The title comes from the swampy opening track, “A Feather’s Not a Bird.” A seamstress friend who was teaching Cash to sew said, “You have to learn to love the thread.” “The Sunken Lands” is an area in Arkansas where the Cash family lived during the Depression and is a tribute to the singer’s grandmother. “Etta’s Tune” is about the widow of Marshall Grant, who played bass as a member of the Tennessee Two with Johnny Cash; Etta and Marshall were married for 65 years. “Modern Blue” is a song about travel (Barcelona, Paris and Memphis) and love (“I keep my head down/I keep my eyes on you”). “Tell Heaven” is a gospel song for agnostics. “The Long Way Home” is about acceptance of the past, about moving away and then returning and finding “the woods and the winds now welcome you/to the places you once hid.” “World of Strange Design” speculates about Jesus coming from Mississippi. “Night School” takes place in Mobile, a place that Cash never visited. Cash and Leventhal were in Memphis when they saw a sign for the city’s first black radio station (where B.B. King was once a DJ) that said “50,000 watts of pure power” and that inspired a song.
Cash’s ancestors fought on both sides of the Civil War and “When the Master Calls the Roll” is a love story set during that period. It was written by Cash, Leventhal and Rodney Crowell (Cash’s ex-husband), who sings background on the album version along with Kris Kristofferson, John Prine and Tony Joe White. “Money Road” is the bluesy tune that was the result of a visit to the Tallahatchie Bridge (made world famous by Bobbie Gentry’s hit “Ode to Billie Joe”), the graves of Emmett Till and Robert Johnson.
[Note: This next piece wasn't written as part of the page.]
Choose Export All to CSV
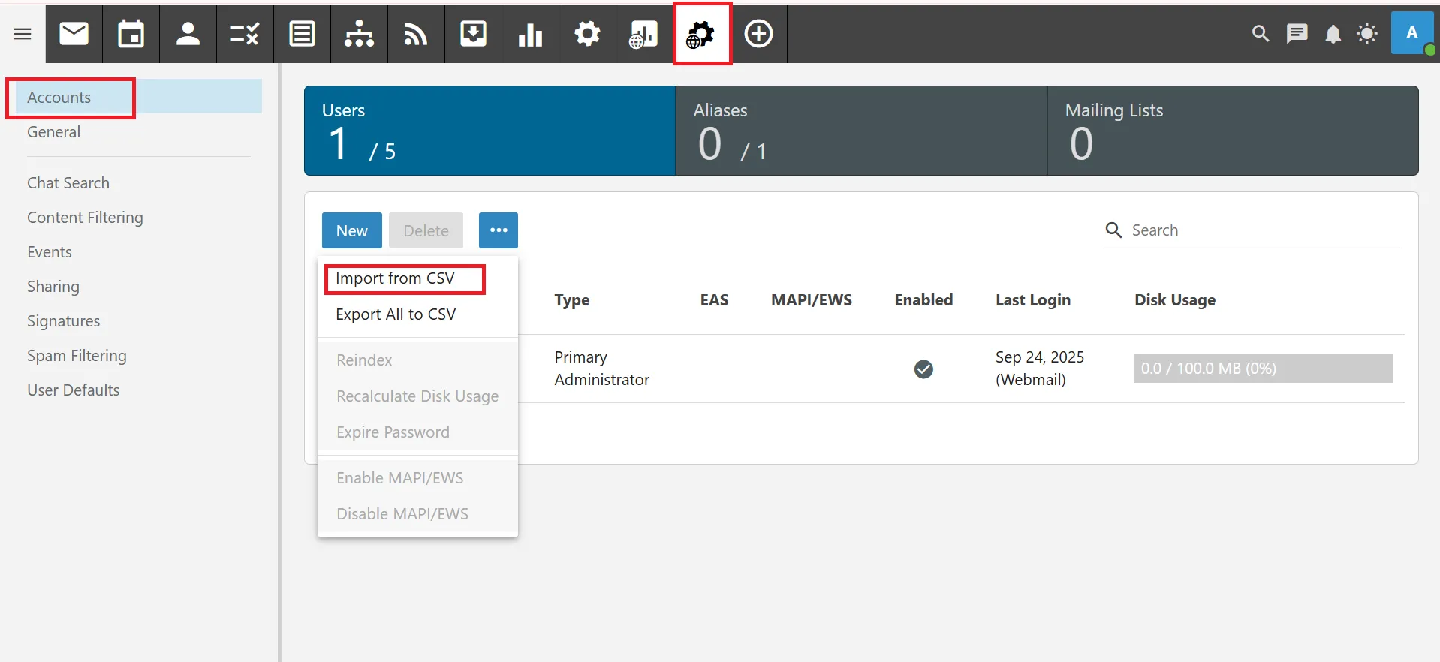Screen dimensions: 1440x662 (396, 314)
In the second half of the concert, Cash performed songs from her prior albums. With the band, she sang Hank Snow’s “I’m Movin’ On,” Johnny Cash’s “Tennessee Flat Top Box” as well as her own “Blue Moon With Heartache” and “Western Wall.” With the sole accompaniment of Leventhal on guitar, she delivered haunting renditions of “Ode to Billie Joe” and “Long Black Veil.” Cash observed that the latter song contains a reference to the “town hall lights.” Also included in the program was the singer’s early hit, the catchy “Seven Year Ache.”
Cash and the band fully deserved the standing ovation at the end of the concert. “The River & the Thread” CD should earn the singer-songwriter another Grammy nomination.